Malamnya, Pras tidak membuang waktu. Ia sebarkan ajian sirep munyuk mendhem ciu, lalu kemudian berangkat dengan tergesa ke padepokan Kakek Nogo. Sebenarnya sama seperti Ratri, hatinya galau. Ada rasa yang hilang, rasa gulana yang terbit, seiring ia tahu Wira menghilang. Bocah lelaki lemah dan tak berguna yang kini telah menguasai ajian Nogo Gombyok berkat pijatan dan elusannya itu, kini menjadi satu-satunya inti pemikirannya.

“Wira….kemana anak bangsat itu sebenarnya”

Ya, ada sebuah peraturan tertulis, sebuah hukum alam, yang sebenarnya juga diketahui Pras. Ajian Nogo Gombyok bukan sembarang ajian. Untuk mendapatkannya, satu-satunya jalan adalah dengan jalan pewarisan, bukan latihan. Dan Pras, dengan menyamar sebagai Ratri, telah mewariskannya kepada Wira. Akibatnya selain menjadi pendekar penakluk birahi pemuas nafsu, Wira juga telah menjadi bagian dari Pras sendiri, menjadi ayangan atau bayangan yang selalu muncul di pikirannya.

“Bibi, dimana Wira?”

Kirana hanya tersenyum simpul. Ia menggeleng dengan anggunnya.

“Tidak tahu, Pras.”, sambil melepas kembemnya, lalu berganti dengan daster bermotif bunga, ia duduk di kursi kayu. Tangannya membuka kotak tembakau. Dengan anggun ia ambil secarik kitir putih, menjilat sisi-sisinya lalu menaburkan campuran tembakau Borobudur, cengkeh merah, sejumput irisan daun dan bunga kecubung juga remukan biji jelasih dan kinara. Setelah itu ia aduk dengan kayu manis. Terakhir, ia tambahkan bubuk pala, sebelum menggulungnya. Sigaret itu jadilah. Sebuah resep rahasia yang dulu dimiliki perusahan sigaret Wilis Madu Tobako, sebelum pabrik rokok itu dibeli Morris dan berganti membuat rokok banci, sebuah rokok berbatang halus yang isinya kertas dan tembakau wangi kering lalu salah satu ujungnya disumbat gabus.
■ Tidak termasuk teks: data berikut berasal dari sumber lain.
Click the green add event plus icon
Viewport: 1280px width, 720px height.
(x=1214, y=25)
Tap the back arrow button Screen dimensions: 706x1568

“Mungkin Kakek marah….” Kirana memulai percakapan. Ia sembur asap sigaretnya. Ia lupa, harusnya ia tambahkan menyan Trawas. Asap itu lumayan tebal, menguap dan menyeruak ke langit-langit.

“Apa karena aku mengajarkannya jurus yang membuat ia menjadi lelaki sejati?”

“Bukan begitu sayang” Kirana mendekat, lalu membelai dada Pras, mencoba menurunkan amarahnya, “Kakek Nogo ingin Wira menguasai sepenuhnya jurus Tri Mulya”

“Persetan. Apa gunannya? Yang penting bagi lelaki itu kanuragan dan sesirepan. Ajian filsafat omong kosong sudah bukan jamannya lagi dipelajari.”

Pras tetap marah. Ia lalu menjauh dari Kirana. Ia buka baju dan celananya, lalu duduk di dipan. Pras bukan pendekar sembarangan. Ia, selain ahli kanuragan, juga sangat jago dalam ilmu sesirepan. Bahkan akunya, ia telah menguasai sembilan puluh lebih ilmu sesirepan, mulai dari sirep Suromenggalan, Wetanan, Wiwitan, India, sampai sirep yang ia ciptakan sendiri.

Tetapi tak ada sarapan gratis. Walau secara fisik ia kuat, sanubarinya kosong. Ilmu sirep telah mengambil jatidirinya, mengambil kasajatian uripnya. Maka, tak heran ia menjadi pribadi yang labil, pemarah, beringas, kurang terkendali dan brangasan. Seperti sekarang, pikiranya mendidih. Ia menyadarinya, maka dari itu, iapun wewudal, wudo. Melepas baju dan celananya.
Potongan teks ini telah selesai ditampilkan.